O Que Isso Significa na Prática: Seus Dentes como Espelho da Sua Saúde
- A conclusão mais importante deste estudo, após todos os ajustes, é que o edentulismo ainda é um indicador de risco aumentado de mortalidade, mesmo que não seja a causa direta. 
- Um HR de 1,45 significa que, mesmo comparando pessoas em condições socioeconômicas e de saúde similares, ser edêntulo aumenta o risco de morrer em 45%. 
Então, o que podemos tirar disso?
- Seus dentes são um espelho da sua saúde geral: A perda de dentes não acontece do nada. Ela é frequentemente o resultado de doenças bucais negligenciadas (como cárie severa e doença periodontal), que por sua vez estão ligadas a hábitos de vida (dieta, higiene, tabagismo) e doenças sistêmicas (diabetes, doenças cardíacas). Se você perdeu muitos dentes, isso pode ser um sinal de que sua saúde geral precisa de atenção. 
- O edentulismo como "bandeira vermelha": Mesmo que o HR não seja tão alto quanto parecia inicialmente, a associação persiste. Isso significa que, quando um médico ou profissional de saúde vê um paciente totalmente edêntulo, deve acender um alerta. Pode ser um indicativo de que esse paciente tem uma história de saúde mais complexa, fatores de risco não controlados ou dificuldades no acesso a cuidados de saúde. 
- A importância da prevenção: Embora o estudo não diga que "perder um dente te mata", ele reforça a ideia de que manter sua saúde bucal em dia é parte de um cuidado integral com a saúde. Prevenir a perda de dentes significa, muitas vezes, prevenir ou controlar outras condições de saúde que realmente podem impactar sua longevidade. 

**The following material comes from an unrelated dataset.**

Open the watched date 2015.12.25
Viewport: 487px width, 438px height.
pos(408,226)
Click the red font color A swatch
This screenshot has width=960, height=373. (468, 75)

- Atenção aos grupos de risco: Os dados do NHANES III mostram que o edentulismo era mais prevalente em grupos com menor acesso a recursos. Isso destaca a necessidade de políticas de saúde pública que garantam acesso a cuidados odontológicos preventivos para todos, especialmente para os mais vulneráveis. 
Conclusão
Este estudo nos lembra que a boca não é uma ilha. Ela faz parte de um ecossistema complexo que é o nosso corpo. A perda de dentes, especialmente o edentulismo completo, é mais do que um problema cosmético ou funcional; é um forte indicador de uma jornada de saúde que pode estar comprometida.
Embora o HR final de 1,45 não signifique que a falta de dentes é a causa direta da morte em si, ele nos alerta para a íntima relação entre saúde bucal e saúde geral.
É um lembrete de que cuidar dos seus dentes – com boa higiene oral, visitas regulares ao dentista e tratamento de problemas bucais – é uma forma de cuidar de todo o seu corpo e potencialmente contribuir para uma vida mais longa e saudável.